Third, when a participant had an immediate family member with DM, her breastfeeding intention was higher than the intention of those without a family member with DM. This is likely the result of directly experiencing a family member’s struggle with the effects of DM and knowledge thereof [13], which may affect breastfeeding intention [11]. A previous study showed that pregnant women with a family member with DM demonstrated a significant difference in breastfeeding intention [15] and had higher GDM-related breastfeeding knowledge than those without DM in the family [26]. This is likely because other family members perceive DM as being more serious than the patient [27]. The anxiety or fear of the pregnant woman that her baby may develop DM in the future increases her breastfeeding intention.
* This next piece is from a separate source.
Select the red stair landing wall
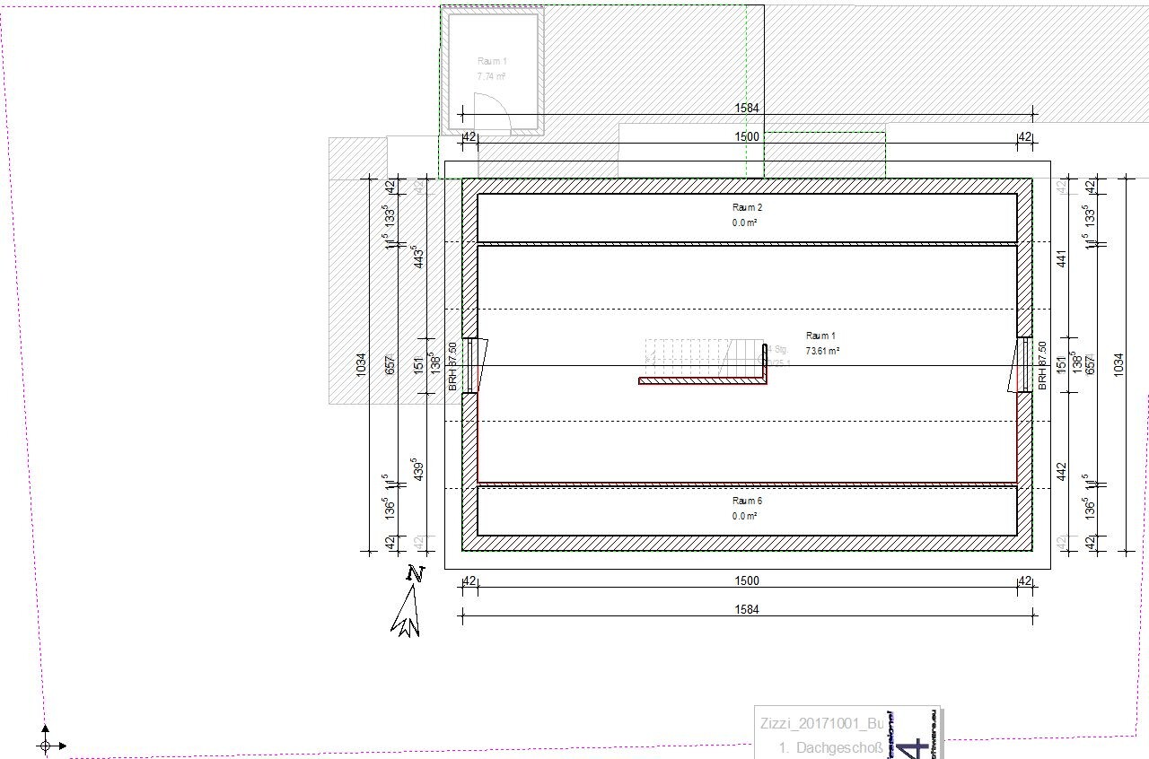coord(704,380)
Having a family history of DM is a risk factor for women with GDM in developing T2DM [6]. A pregnant woman is 2.3 times more likely to develop GDM if the family member with T2DM is a parent, 8.4 times greater if it is a sibling, and 8 times greater if the mother of the pregnant woman was diagnosed with GDM during her own pregnancy [28]. Therefore, it is essential to advertise that GDM screening should be performed between 24 and 28 weeks of pregnancy if there is an incidence of DM in the immediate family. It is also important to promote interventions, such as a proper diet, exercise, and lifestyle modification to prevent GDM [29].
Finally, though education was not a significant factor affecting breastfeeding intention, it was one of the general characteristics that induced significant differences in breastfeeding intention. In previous studies, the higher the education level, the higher was GDM-related breastfeeding knowledge [15, 30] and the higher the breastfeeding practice rate [31]. Therefore, during breastfeeding education, considering pregnant women with low education or illiteracy, complicated medical contents and terminologies should be thoroughly explained and simplified, and audiovisual materials, such as pictures and videos, should be used to aid understanding. Furthermore, it is necessary to promote the effectiveness of breastfeeding education through community, national campaigns, and publicity (e.g., TV and radio) [30] and by medical personnel.
This study had some limitations. The data for this study were collected from participants in one hospital in Nepal, selected via convenience sampling method. Thus, the results cannot be generalized to all pregnant women in Nepal. Additionally, since breastfeeding intention is limited to pregnant women, more work is needed to identify an effective intervention point by tracking the timing of changes in breastfeeding intention after childbirth and to explore what other factors affect it, apart from GDM-related breastfeeding knowledge and GDM-related breastfeeding health beliefs. Further research should verify the effectiveness of an integrated breastfeeding intervention program to improve the breastfeeding intention of pregnant women and increase the rate of breastfeeding practice.